• _Directions for this task_
Quote the entries below from the line with "Click the 128.32" through the line with "Task: Click the search", both ends included, and only those lines.
━━━━
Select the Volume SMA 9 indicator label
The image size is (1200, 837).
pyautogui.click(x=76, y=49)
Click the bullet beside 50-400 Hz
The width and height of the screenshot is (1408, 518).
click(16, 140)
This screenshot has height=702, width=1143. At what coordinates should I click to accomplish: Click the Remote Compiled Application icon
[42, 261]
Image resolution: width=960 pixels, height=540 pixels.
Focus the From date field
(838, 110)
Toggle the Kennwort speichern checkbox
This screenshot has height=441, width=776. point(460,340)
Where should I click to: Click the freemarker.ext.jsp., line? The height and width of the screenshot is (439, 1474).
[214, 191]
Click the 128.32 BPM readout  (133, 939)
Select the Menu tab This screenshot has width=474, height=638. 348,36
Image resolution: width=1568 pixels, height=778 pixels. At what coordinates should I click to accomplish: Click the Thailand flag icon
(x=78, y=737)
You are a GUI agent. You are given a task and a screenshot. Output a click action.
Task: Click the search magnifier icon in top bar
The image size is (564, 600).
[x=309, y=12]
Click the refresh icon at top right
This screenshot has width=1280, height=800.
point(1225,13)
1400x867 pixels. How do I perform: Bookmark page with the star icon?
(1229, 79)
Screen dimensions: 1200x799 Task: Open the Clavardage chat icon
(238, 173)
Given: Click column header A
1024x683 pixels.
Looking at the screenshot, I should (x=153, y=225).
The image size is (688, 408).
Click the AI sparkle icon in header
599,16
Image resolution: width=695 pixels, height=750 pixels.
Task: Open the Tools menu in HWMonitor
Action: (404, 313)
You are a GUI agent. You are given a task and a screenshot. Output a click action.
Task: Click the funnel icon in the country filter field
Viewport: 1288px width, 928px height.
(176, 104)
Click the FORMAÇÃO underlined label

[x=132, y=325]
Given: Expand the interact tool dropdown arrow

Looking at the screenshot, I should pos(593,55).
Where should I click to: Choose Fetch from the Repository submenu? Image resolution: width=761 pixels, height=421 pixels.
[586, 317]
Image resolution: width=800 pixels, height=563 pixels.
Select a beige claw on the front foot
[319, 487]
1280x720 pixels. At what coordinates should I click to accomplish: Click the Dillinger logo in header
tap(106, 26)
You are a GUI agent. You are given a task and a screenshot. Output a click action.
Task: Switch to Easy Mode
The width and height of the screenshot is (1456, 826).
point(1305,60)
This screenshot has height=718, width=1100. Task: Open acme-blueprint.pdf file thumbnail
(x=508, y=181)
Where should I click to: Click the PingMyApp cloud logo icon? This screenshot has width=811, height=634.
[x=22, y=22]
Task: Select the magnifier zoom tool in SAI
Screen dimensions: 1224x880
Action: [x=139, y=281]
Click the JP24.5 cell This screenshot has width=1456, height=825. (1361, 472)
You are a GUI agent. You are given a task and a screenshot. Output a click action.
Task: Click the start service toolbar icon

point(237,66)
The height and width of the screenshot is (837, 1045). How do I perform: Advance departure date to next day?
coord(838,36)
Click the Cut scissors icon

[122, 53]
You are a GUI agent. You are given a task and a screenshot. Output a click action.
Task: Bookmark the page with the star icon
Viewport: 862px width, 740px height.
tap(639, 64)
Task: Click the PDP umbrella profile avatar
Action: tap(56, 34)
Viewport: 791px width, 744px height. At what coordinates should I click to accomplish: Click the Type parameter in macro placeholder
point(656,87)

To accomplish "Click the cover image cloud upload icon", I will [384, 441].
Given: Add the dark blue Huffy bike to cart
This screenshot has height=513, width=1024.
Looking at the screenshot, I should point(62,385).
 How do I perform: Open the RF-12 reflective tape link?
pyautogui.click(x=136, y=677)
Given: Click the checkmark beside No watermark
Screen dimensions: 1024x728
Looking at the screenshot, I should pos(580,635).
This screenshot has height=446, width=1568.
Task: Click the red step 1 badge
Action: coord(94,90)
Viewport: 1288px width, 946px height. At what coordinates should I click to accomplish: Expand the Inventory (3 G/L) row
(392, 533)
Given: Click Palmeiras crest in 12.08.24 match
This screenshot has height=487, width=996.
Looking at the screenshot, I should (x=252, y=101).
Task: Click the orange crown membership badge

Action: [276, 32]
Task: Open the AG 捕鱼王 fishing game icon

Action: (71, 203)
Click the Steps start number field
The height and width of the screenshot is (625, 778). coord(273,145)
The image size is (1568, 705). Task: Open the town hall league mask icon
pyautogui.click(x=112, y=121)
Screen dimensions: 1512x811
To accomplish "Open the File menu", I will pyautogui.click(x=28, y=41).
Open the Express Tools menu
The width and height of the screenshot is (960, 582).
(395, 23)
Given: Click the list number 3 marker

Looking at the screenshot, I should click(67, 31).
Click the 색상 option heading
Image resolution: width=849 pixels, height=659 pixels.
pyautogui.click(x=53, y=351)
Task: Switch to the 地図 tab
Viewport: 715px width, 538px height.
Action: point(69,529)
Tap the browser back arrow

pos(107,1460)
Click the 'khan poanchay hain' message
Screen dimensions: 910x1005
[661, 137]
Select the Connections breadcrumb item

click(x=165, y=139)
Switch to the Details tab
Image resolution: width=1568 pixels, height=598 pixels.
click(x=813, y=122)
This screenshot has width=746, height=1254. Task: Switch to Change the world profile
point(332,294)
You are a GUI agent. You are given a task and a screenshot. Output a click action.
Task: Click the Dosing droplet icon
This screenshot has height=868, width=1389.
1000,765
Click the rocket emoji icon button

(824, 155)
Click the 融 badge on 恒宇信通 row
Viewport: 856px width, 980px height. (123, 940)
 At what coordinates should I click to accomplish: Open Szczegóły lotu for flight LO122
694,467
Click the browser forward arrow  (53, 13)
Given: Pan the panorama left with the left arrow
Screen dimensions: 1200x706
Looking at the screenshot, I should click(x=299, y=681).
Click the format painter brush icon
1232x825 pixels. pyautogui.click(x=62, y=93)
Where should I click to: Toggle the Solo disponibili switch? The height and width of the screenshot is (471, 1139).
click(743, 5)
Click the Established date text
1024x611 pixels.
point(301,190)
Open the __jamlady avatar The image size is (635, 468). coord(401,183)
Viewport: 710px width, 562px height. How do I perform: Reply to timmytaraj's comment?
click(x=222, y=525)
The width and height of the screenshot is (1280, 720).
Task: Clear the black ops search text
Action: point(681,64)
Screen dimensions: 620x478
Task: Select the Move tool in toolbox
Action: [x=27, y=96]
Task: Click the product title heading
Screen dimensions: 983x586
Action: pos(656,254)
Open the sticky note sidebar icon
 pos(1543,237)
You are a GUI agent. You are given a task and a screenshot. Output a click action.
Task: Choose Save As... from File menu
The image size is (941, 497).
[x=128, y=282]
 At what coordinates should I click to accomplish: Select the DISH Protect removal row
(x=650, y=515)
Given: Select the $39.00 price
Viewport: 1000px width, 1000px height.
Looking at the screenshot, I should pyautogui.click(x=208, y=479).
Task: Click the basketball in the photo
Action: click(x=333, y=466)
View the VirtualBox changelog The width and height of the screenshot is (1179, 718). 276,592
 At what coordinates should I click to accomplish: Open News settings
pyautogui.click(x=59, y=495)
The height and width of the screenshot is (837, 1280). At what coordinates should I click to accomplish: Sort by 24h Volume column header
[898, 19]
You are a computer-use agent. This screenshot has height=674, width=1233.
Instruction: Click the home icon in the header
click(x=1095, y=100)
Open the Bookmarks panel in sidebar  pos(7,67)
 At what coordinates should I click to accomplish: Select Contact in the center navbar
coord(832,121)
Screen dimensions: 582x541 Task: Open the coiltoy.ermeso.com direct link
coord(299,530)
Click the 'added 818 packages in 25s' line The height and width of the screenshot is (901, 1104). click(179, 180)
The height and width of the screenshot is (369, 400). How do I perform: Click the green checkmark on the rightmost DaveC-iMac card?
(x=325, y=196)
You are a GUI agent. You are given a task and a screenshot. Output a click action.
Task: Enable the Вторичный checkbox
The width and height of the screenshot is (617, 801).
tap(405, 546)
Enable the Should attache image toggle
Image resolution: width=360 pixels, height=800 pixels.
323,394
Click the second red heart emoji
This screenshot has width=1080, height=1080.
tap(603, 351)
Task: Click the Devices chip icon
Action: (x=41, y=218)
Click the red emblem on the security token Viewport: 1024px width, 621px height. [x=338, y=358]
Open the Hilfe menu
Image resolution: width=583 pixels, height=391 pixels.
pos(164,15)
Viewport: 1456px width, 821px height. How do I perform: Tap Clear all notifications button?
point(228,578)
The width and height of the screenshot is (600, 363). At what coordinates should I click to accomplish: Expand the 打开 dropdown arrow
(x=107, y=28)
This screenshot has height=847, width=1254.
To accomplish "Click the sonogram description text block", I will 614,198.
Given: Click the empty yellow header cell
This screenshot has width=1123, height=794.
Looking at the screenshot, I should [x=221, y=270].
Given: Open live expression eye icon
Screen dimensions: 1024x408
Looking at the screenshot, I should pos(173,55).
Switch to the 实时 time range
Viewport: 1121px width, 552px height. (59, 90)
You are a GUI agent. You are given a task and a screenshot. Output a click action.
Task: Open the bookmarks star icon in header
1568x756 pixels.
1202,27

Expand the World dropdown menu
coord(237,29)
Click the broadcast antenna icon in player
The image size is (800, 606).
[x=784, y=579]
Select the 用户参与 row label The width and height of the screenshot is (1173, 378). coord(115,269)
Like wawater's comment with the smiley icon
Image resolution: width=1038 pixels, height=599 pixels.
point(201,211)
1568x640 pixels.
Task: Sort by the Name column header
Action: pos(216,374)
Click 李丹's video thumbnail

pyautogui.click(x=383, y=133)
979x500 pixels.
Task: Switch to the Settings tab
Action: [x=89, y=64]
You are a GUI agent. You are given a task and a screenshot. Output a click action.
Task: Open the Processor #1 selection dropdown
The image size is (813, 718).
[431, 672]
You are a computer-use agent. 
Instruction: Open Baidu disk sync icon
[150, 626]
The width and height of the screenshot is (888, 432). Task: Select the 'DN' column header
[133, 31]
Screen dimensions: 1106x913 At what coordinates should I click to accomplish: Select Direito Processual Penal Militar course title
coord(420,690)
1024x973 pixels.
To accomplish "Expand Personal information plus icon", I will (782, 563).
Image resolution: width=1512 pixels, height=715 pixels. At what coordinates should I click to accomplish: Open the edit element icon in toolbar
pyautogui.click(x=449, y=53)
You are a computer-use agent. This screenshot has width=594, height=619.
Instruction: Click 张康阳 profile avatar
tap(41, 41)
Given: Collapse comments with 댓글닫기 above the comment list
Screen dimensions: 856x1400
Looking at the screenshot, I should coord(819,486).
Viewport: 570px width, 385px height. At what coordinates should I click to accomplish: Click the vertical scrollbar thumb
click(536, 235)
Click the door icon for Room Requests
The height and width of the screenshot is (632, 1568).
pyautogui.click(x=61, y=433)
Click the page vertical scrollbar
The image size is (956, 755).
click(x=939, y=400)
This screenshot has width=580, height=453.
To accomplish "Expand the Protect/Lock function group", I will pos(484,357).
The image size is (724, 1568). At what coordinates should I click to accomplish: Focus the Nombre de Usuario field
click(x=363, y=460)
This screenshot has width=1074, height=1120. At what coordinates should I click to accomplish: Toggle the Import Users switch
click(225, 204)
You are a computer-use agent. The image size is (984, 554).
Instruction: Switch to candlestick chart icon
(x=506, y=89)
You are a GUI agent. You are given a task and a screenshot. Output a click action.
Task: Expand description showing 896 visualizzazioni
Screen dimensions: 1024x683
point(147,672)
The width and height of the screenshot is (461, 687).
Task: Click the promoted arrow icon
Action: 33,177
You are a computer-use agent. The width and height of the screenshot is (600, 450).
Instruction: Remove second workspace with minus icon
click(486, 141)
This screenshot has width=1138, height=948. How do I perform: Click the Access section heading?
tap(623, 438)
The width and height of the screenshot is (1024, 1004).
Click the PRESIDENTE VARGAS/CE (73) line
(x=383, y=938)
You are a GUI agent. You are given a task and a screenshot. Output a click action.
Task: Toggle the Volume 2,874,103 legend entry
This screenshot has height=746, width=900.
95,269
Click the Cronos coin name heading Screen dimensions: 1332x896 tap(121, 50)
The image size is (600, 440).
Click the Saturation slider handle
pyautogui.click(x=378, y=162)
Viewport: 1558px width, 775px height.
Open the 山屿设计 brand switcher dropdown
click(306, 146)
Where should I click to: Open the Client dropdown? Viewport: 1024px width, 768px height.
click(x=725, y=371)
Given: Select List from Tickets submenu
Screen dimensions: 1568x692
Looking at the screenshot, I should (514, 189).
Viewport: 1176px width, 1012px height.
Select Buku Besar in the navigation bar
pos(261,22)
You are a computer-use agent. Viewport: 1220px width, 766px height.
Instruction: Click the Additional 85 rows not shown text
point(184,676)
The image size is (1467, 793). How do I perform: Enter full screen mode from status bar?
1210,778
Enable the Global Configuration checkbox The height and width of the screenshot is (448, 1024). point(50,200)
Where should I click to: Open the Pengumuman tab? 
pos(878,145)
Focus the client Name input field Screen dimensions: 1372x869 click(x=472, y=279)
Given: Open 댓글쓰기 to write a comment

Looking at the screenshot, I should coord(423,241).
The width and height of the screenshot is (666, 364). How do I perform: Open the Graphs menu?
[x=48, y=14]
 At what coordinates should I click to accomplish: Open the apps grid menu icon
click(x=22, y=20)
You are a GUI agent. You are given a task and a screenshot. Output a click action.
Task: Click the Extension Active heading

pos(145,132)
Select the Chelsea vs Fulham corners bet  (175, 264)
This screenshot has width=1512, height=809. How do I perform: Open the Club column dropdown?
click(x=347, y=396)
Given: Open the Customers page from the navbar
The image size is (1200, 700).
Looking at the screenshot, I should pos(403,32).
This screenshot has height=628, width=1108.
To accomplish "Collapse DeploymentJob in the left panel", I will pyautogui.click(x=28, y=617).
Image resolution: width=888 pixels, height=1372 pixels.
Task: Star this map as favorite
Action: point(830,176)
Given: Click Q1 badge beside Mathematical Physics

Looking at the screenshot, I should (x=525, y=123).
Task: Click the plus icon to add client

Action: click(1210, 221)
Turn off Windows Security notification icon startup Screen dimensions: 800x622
━━━━
• _Task result_
Click the 128.32 BPM readout  (133, 939)
Select the Menu tab This screenshot has width=474, height=638. 348,36
Image resolution: width=1568 pixels, height=778 pixels. At what coordinates should I click to accomplish: Click the Thailand flag icon
(x=78, y=737)
You are a GUI agent. You are given a task and a screenshot. Output a click action.
Task: Click the search magnifier icon in top bar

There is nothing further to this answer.